↓

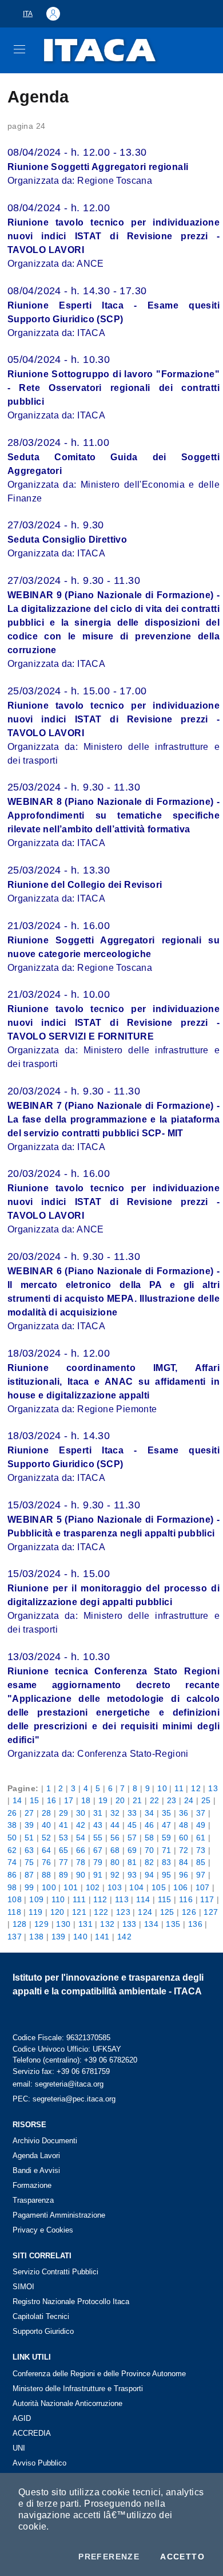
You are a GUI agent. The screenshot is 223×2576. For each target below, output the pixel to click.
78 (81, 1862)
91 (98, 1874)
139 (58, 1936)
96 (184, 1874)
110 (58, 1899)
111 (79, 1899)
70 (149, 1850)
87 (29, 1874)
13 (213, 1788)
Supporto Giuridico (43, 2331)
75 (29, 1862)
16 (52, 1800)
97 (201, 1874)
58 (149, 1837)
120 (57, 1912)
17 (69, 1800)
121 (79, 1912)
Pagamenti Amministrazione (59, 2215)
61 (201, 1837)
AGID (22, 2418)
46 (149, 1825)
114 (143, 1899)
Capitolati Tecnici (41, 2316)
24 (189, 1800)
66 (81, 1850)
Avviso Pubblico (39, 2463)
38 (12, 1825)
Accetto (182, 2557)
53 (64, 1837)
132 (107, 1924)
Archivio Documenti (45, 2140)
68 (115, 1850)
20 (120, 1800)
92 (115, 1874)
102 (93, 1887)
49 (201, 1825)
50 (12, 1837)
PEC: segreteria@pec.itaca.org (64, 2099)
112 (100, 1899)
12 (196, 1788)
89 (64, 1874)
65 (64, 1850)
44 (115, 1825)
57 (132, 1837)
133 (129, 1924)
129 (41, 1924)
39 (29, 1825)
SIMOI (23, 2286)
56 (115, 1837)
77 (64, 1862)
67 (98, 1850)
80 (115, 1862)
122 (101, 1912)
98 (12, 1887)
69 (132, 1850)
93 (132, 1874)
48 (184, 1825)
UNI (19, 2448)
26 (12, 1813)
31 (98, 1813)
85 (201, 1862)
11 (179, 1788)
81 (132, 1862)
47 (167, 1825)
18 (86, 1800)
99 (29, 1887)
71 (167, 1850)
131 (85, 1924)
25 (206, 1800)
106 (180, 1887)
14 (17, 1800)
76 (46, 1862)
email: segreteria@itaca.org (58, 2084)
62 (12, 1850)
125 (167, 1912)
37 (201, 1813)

↑
↓

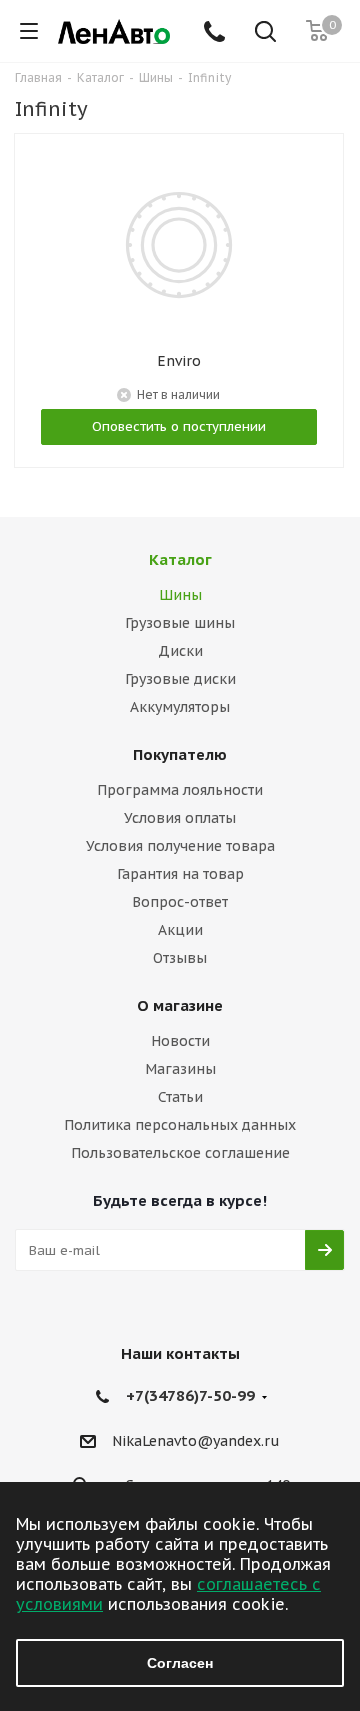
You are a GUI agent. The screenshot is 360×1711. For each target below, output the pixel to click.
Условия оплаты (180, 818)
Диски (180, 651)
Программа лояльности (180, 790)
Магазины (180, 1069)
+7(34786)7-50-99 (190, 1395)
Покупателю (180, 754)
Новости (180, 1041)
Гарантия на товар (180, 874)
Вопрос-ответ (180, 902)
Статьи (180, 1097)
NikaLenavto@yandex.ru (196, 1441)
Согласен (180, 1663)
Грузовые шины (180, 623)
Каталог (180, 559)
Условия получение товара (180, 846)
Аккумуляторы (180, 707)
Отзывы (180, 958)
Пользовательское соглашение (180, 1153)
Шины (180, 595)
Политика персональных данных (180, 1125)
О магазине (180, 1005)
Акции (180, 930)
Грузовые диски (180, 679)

↑
↓

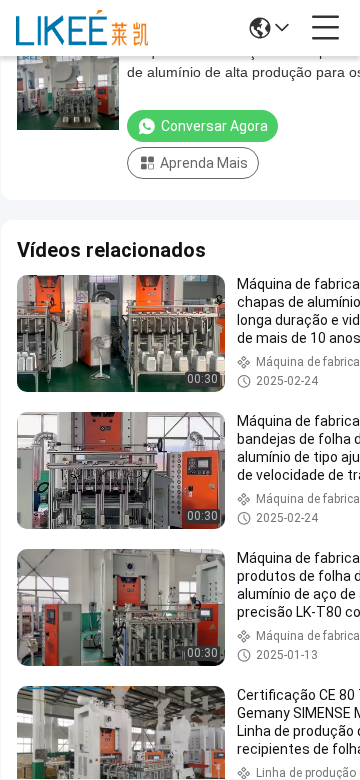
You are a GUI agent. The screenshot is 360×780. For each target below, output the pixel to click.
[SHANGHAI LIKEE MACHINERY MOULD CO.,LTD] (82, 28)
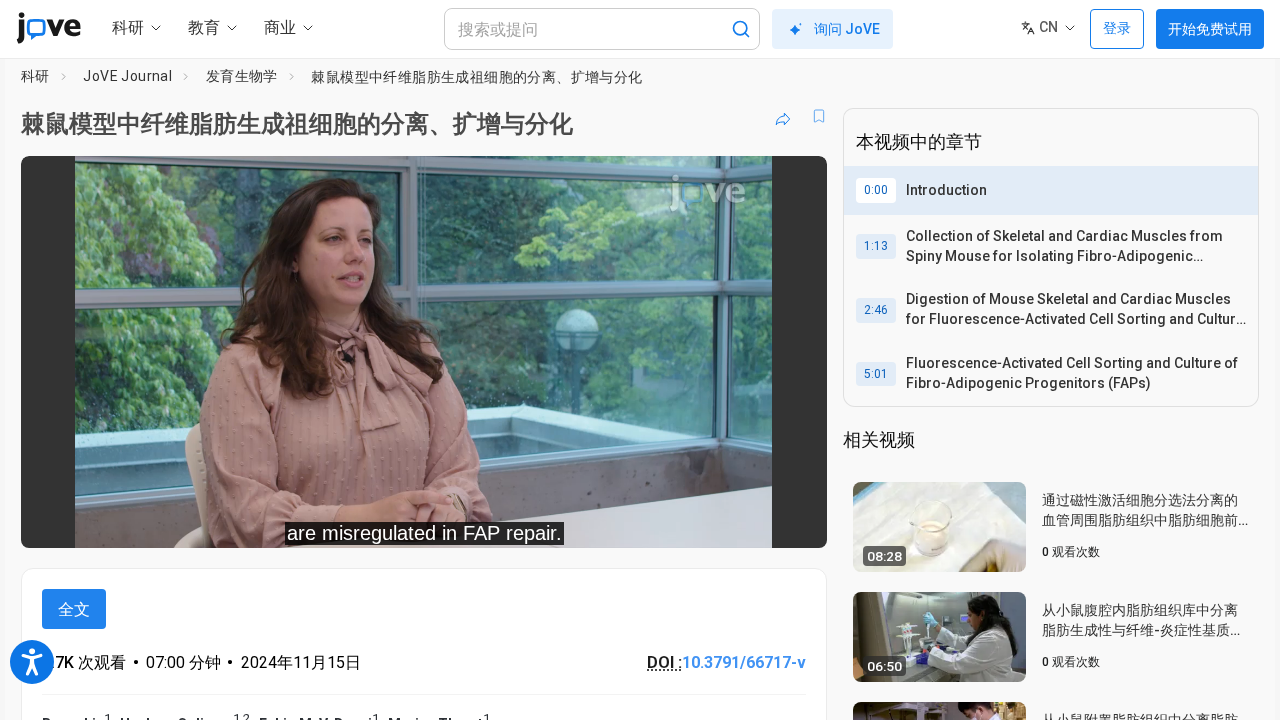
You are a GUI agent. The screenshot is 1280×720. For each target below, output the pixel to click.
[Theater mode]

↑

## WORK INSTRUCTION
Copy every line from the data that includes the string "output".

## RESULT OF THIS TASK
You are a GUI agent. The screenshot is 223×2576. For each target below, output the pixel to click.
You are a GUI agent. The screenshot is 360×1711. For each target below, output the pixel to click.
You are a GUI agent. The screenshot is 360×780. For each target below, output the pixel to click.
You are a GUI agent. The screenshot is 1280×720. For each target below, output the pixel to click.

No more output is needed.